◆ **PROBLEM 1**
Summarize the blog post in two sentences.
◆ **PROBLEM 2**
In the blog post, what did the family end up with on Thanksgiving Monday?
◆ **PROBLEM 3**
Reproduce the stretch of the blog post from "Hmm, i know" through "the coming week.".

◆ **SOURCE PASSAGE**
The most important thing I realized is that painful breakups, unrequited love, shitty jobs and the like help us to BUILD CHARACTER and that no matter how bad it feels, we are much better off because of it. Sometimes you have to stand alone to make sure you can. Forget what you want to remember what you deserve.You may not end up where you thought you'd be, but you'll always end up where you were meant to be. You can either let these bad things, define you, destroy you or strengthen you. Fight through it like a warrior. Greater things are to come.

Monday, October 12, 2009

October

Hmm, i know i've already posted twice today already (about twilight ^^) but suddenly my blogging mode switched on and because work tomorrow (frowns and sobs) is going to be stressful and frustrating i probably won't have anytime to blog from work like i normally do which is why i'm going to start word vomiting right now

It's Thanksgiving Monday and my family attempted to be festive but failed miserably and we ended up with salty turkey. I don't know why but the entire day i was really bitter and grouchy and i feel terrible for it, but every little thing somehow managed to annoy the crap out of me. I feel sorry for acting out this way, i guess i should try to make it up on another day. I blame the weather, for being so crappy and gloomy. & Rainy for the rest of the week. I can already foreshadow how grouchy l'll be for the coming week.

◆ **DATASET EXTRACT**
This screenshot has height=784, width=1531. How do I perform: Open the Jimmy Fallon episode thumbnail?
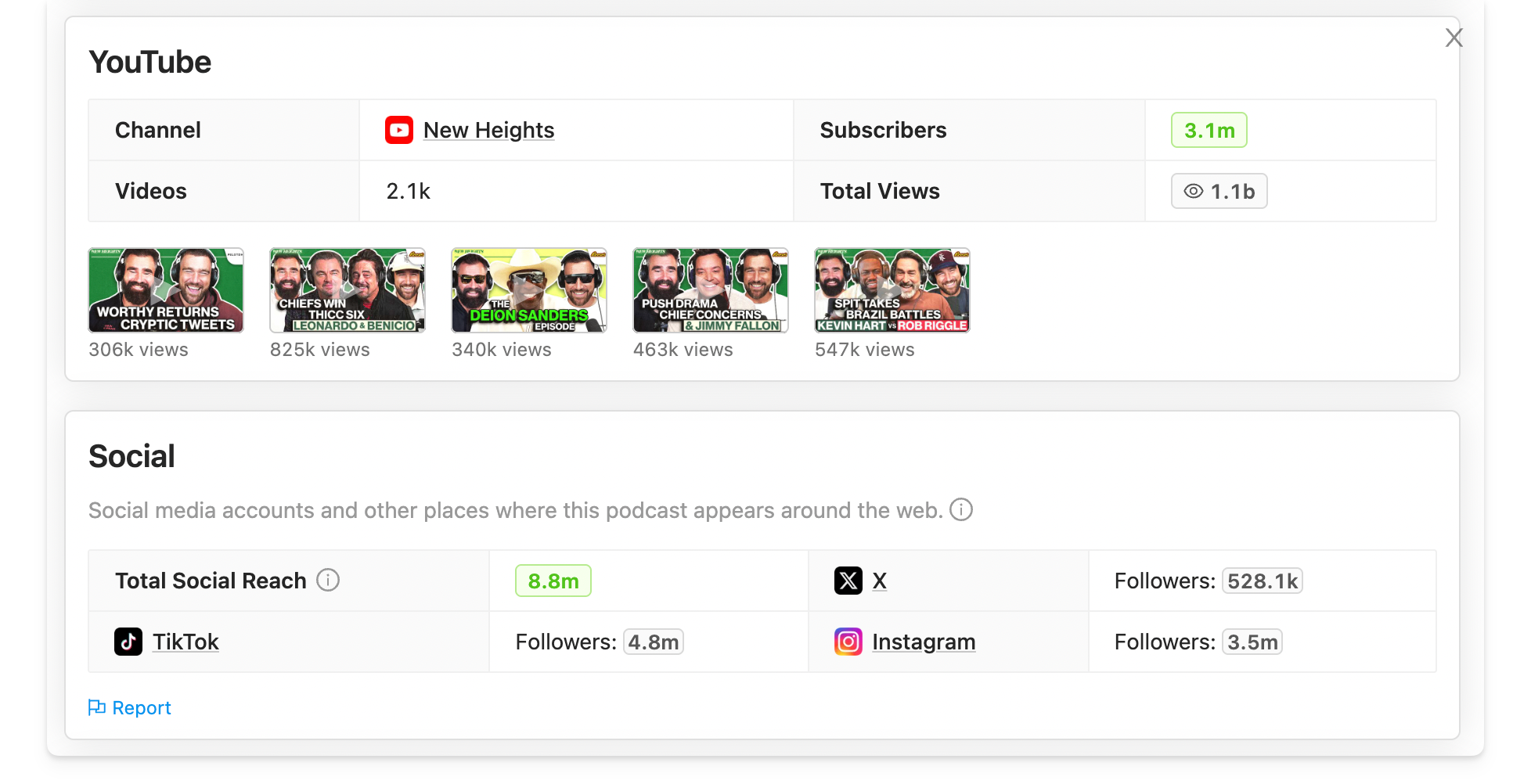pyautogui.click(x=711, y=290)
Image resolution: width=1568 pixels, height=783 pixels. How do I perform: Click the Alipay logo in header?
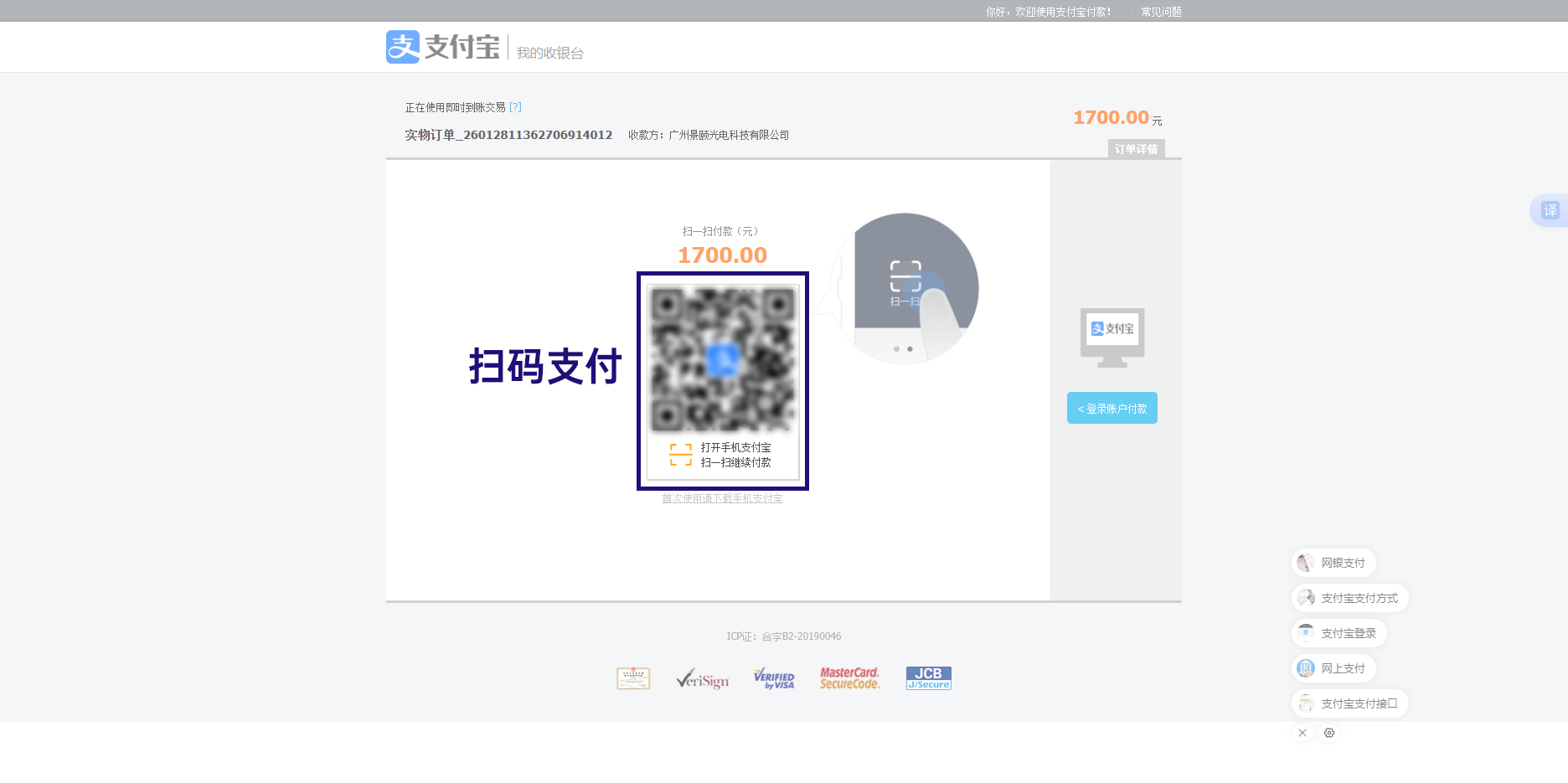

◆ **CORRECT RESPONSE 1**
The writer holds that painful experiences such as breakups, unrequited love and bad jobs build character and leave us better off, and urges fighting through them like a warrior. In an entry dated Monday, October 12, 2009, the writer describes a Thanksgiving Monday when the family's attempt at festivity failed, ending with salty turkey, and tells of feeling bitter and grouchy all day, which the writer blames on the gloomy, rainy weather.

◆ **CORRECT RESPONSE 2**
Salty turkey.

◆ **CORRECT RESPONSE 3**
Hmm, i know i've already posted twice today already (about twilight ^^) but suddenly my blogging mode switched on and because work tomorrow (frowns and sobs) is going to be stressful and frustrating i probably won't have anytime to blog from work like i normally do which is why i'm going to start word vomiting right now

It's Thanksgiving Monday and my family attempted to be festive but failed miserably and we ended up with salty turkey. I don't know why but the entire day i was really bitter and grouchy and i feel terrible for it, but every little thing somehow managed to annoy the crap out of me. I feel sorry for acting out this way, i guess i should try to make it up on another day. I blame the weather, for being so crappy and gloomy. & Rainy for the rest of the week. I can already foreshadow how grouchy l'll be for the coming week.